Глянул Лай в глаза Иокасты – камни драгоценные на белом алебастровом лице.
– Сказал, что наше дитя… наше дитя родится мертвым.
В ужасе замерла Иокаста, накрыла руками живот и хотела убежать, но не позволил ей Лай.
– Сказал, что это – плата моя за то, что увез я тебя от отца. Но будут дети другие… будет у нас множество детей. И выживут они!
Так уверял ее Лай. Иокаста же не знала, плакать ей или кричать от ужаса, молить богов о пощаде, но… кого? Разве способен человек свою судьбу изменить?
– Оттого не желал я ничего говорить тебе, – Лай сделался мрачен, как Аид. – Однако не посмел солгать.
Долго оплакивала Иокаста свое нерожденное дитя. И говорила она ему, что еще, быть может, не сбудется страшное предсказание, что новый бог – бог жестокий – не посылал в ее дом гонца, но то был случайный человек, бессердечный шутник… И, утешившись, расцветала на миг Иокаста, чтобы тут же вновь погаснуть. Разве осмелится какой-либо забавник шутить с богами?
Лай ждал. Он боялся и поверить, и не поверить судьбе. Каждый день выходил он на дорогу, высматривая гонца с новостями из Фив. Но пуста была дорога. И, значит, ошиблась пифия?
Шли дни. Живот Иокасты рос. Она отяжелела, становилась то раздражительной, то слезливой. Словно дитя, сидевшее в ее чреве, высасывало все ее силы. Лай уже ненавидел его, уродовавшего прекрасную жену, а заодно – заставлявшего Лая решать, делать выбор.
Жить или не жить…
Роды начались ночью. Кричала Иокаста, и старая рабыня, единственная, кому позволил Лай остаться в доме, еще не зная, как он поступит с младенцем – и правда, пусть бы мертвым вышел он! – помогала царевне. Была рабыня умела, но слишком уж молодой оказалась Иокаста, слишком узкие были у нее бедра. Долго не шел младенец, измучил мать вконец, и, когда все же покинул он истерзанное болью тело, уснула Иокаста беспробудным сном. Омыв младенца, подала его рабыня царю. Крепок был ребенок. Хорош собой. Глядел он на отца глазами Иокасты, улыбался, будто знал – не причинят ему вреда эти крепкие руки.
– Ложь, – сказал сыну Лай. – Все – ложь, от первого до последнего слова…
Вынес сына из дому, чтобы показать ему мир: небо многозвездное, и тени дерев, молчаливых стражей дома, и дорогу… а вот – бежал по дороге человек.

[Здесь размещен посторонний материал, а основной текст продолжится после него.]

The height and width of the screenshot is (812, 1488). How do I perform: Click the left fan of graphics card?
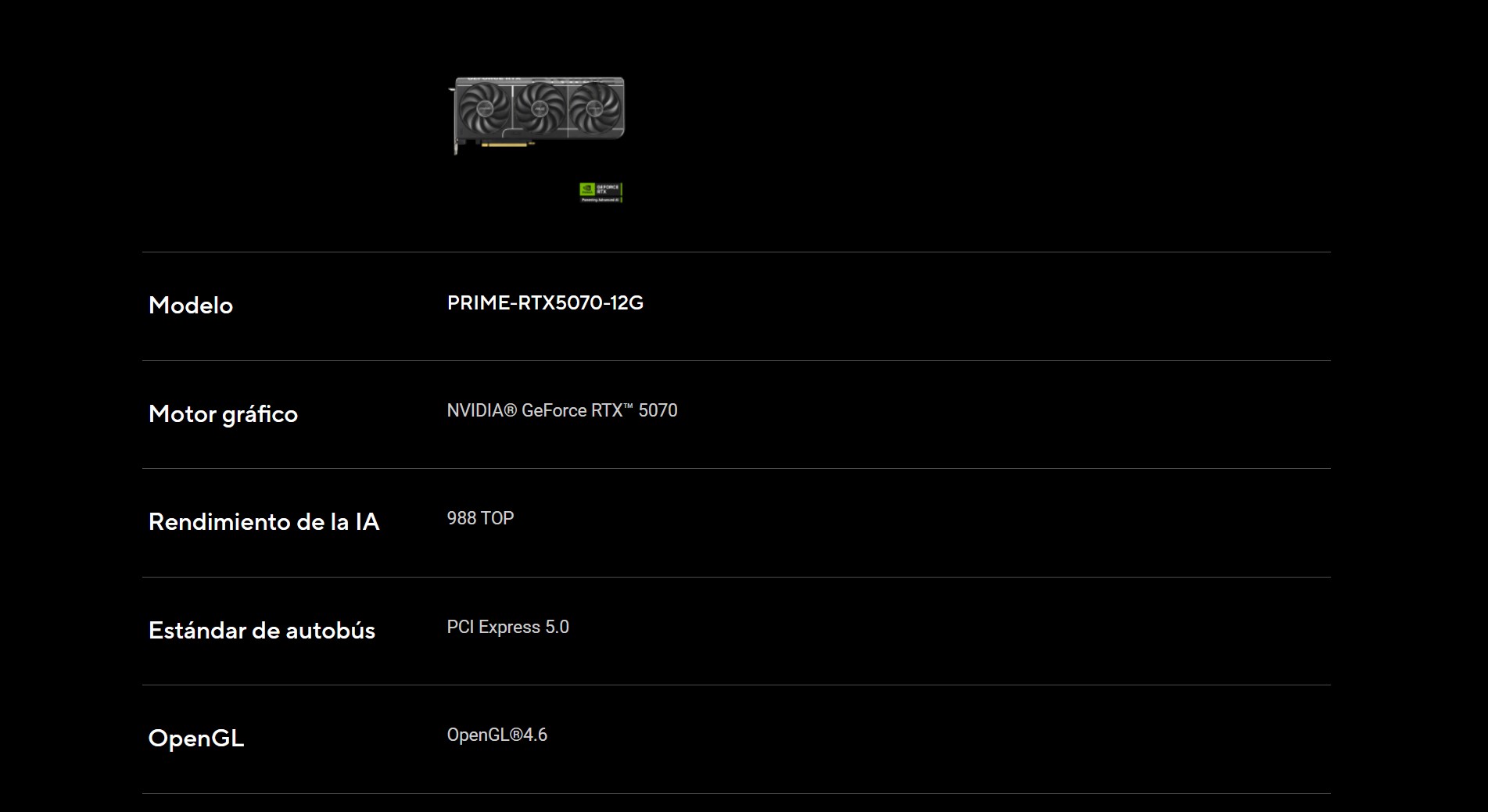tap(485, 109)
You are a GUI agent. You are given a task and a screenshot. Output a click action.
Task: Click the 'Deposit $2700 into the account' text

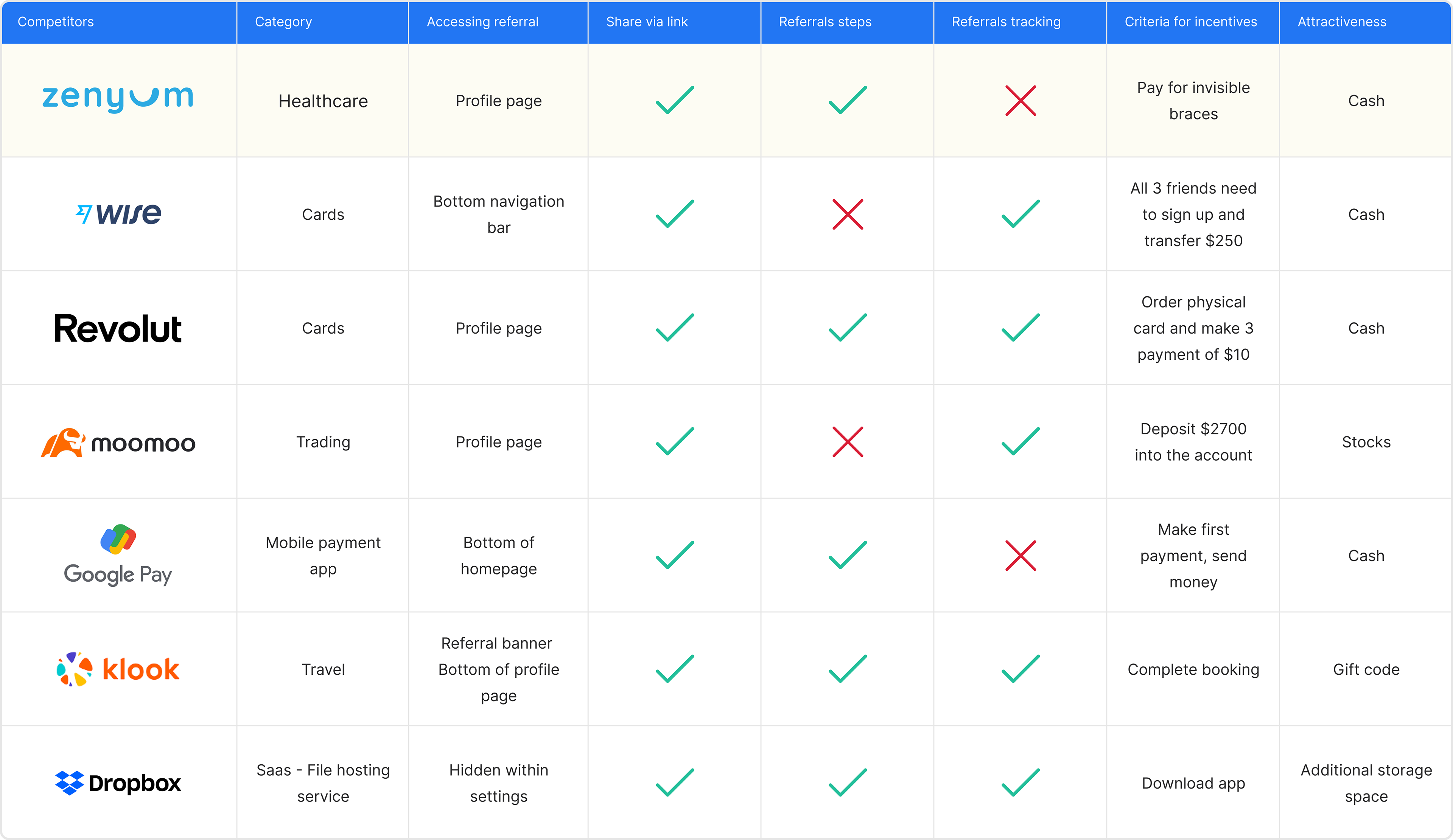[1193, 442]
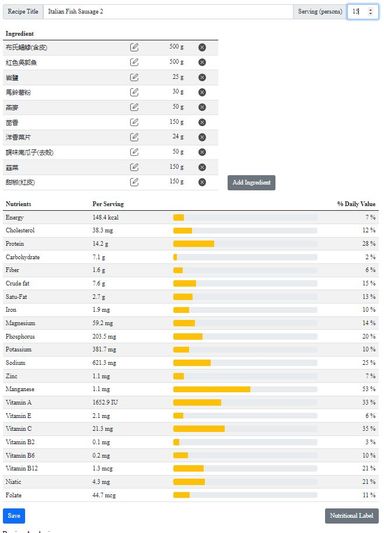The width and height of the screenshot is (384, 533).
Task: Edit the second 500 g ingredient row
Action: [134, 62]
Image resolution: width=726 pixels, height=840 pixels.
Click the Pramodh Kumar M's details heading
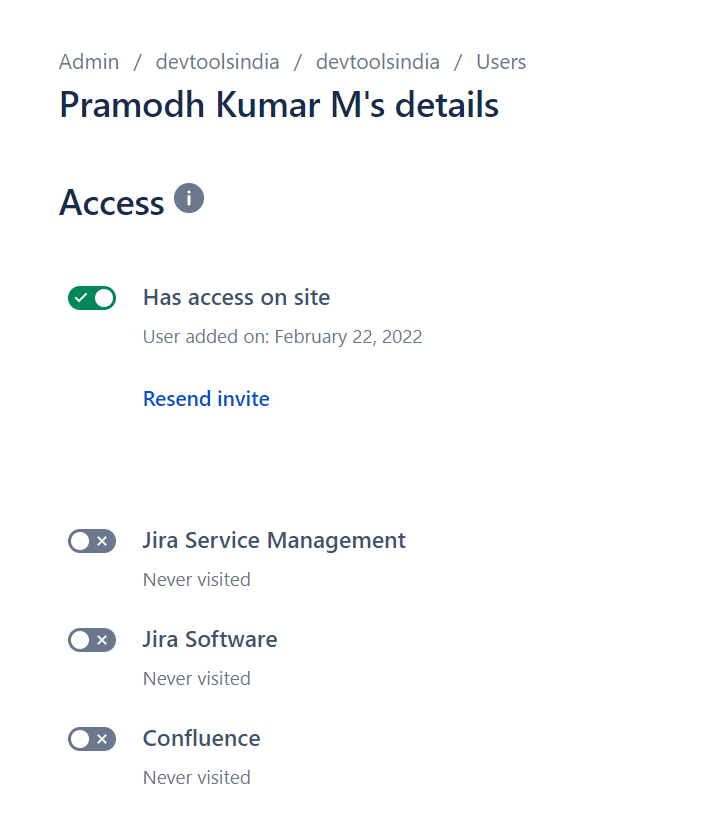(279, 104)
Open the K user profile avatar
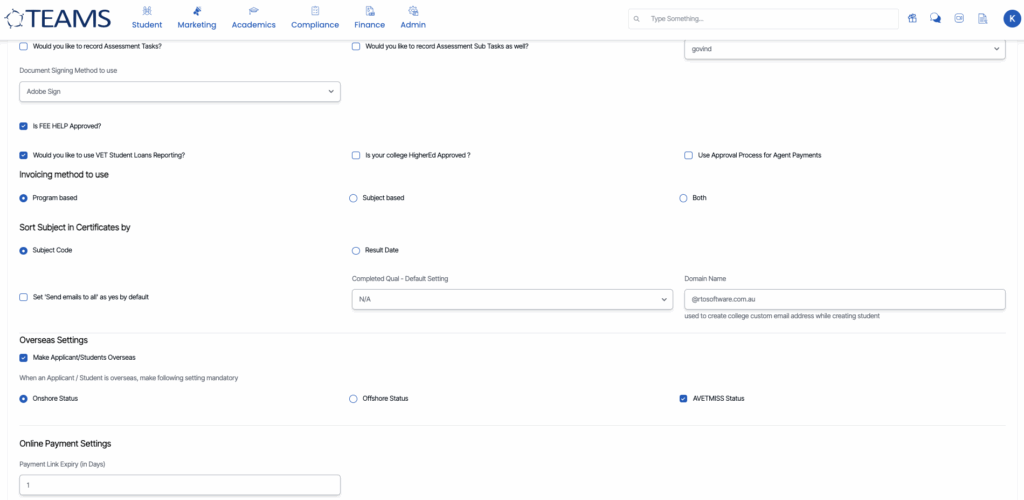 (1010, 18)
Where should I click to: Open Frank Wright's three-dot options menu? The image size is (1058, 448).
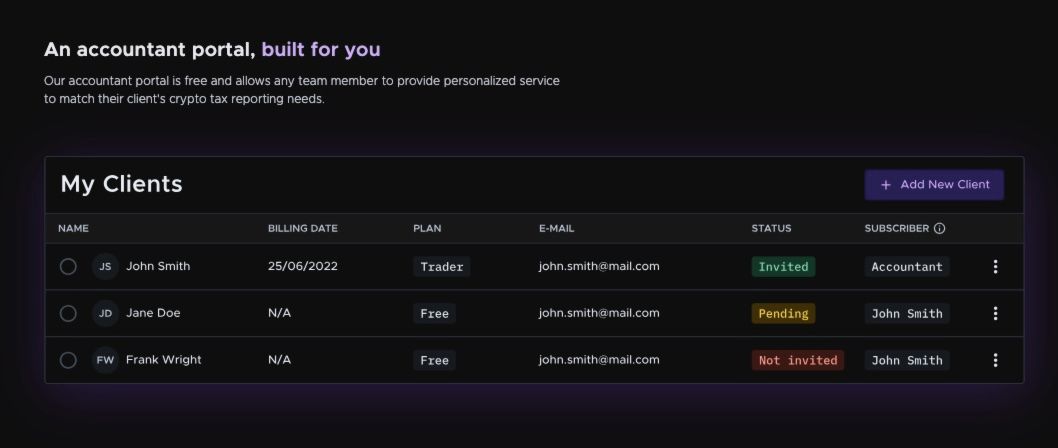tap(995, 360)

Приближается… И холодело сердце Лая в предчувствии новостей.
Гонец упал у ворот и долго дышал. А когда сумел заговорить, сказал:
– Друг твой, царь, говорит – возрадуйся! Умерли Исмен и Сипил…
Заплакал младенец на руках царя. Заплакал и Лай, поняв, что сбудется предсказание и что надобно решать. Оставить сына жить?
Убить?
Как поднимется рука… нет, не сумеет Лай совершить подобное злодеяние! Не Кронос он ужасный, что пожирал собственных детей, а лишь слабый человек.
Положил он младенца в корзину и отнес в горы, положил на краю глубокого ущелья и, взглянув в последний раз на лицо сына, поспешил прочь.
– Дитя! – закричала Иокаста, очнувшись от тяжелого сна. – Где мое дитя?!
Принялась утешать царевну рабыня, но Иокаста не желала слушать ее.
– Где мое дитя?! Оно живо! Живо! Я знаю, что оно было живо.
И тогда Лай опустился на колени перед ложем жены. Взял ее руки, целовал нежно и говорил так:
– Был жив наш сын, когда родился, но прожил он лишь мгновенье, успел открыть глаза и взглянуть на тебя, дорогая моя.
– Дайте мне его, пусть и мертвого! – умоляла Иокаста.
– Нет, любимая, нет, – Лай знал уже, что скажет. – Я не желал рассказывать тебе, да и хоть бы кому, но родилось дитя ужасным. Было оно наполовину человеком, наполовину рыбиной. Срослись ноги его и руки приросли к телу. А кожа – не кожей, а чешуей была.
Не жалея красок, описал он уродство странного ребенка, сказал – не желал он, чтобы говорили о его жене, будто не способна она родить здорового сына. И тайно отнес новорожденного в горы, где и схоронил, отправив бедную душу его в Аид.
– Вот пепел погребального костра, – развязал Лай ткань, вытряхнул из ее складок серый пепел, который взял на старом кострище пастухов. – И прости меня, что не позволил я тебе проститься с сыном.
Плакал он, и рыдала Иокаста, но слезы приносили ей успокоение. Ведь знала она, что это – предсказание, и долго готовилась к ужасным вестям. И если дитя забрали боги, то так тому и быть. Родит Иокаста других.
Ведь обещал это посланник Аполлона…
Зеленели поля перед стенами Фив. Ярко светило солнце, и в лучах его грелся юноша. Был он путником, пришел издалека, лучшим свидетельством чему были его запыленные одежды. Сейчас же, утомленный, глядел он издали на город, думал о чем-то. Но вот донесся издалека грохот копыт. И ржание лошадей разрушило очарование момента.
Летели по дороге две колесницы, вровень держались, хоть возницы всячески понукали коней, желая показать свою удаль. Равны были братья во всем. Слились в их облике материнская красота и отцовская сила. Статны. Широкоплечи. Могучи. Веселы норовом и готовы сразиться со всем миром, вот только тот не желал сражений, зная, что не устоит перед сыновьями Амфиона. Вот и оставалось им друг друга вызывать на бой и всякий раз убеждаться – равны они…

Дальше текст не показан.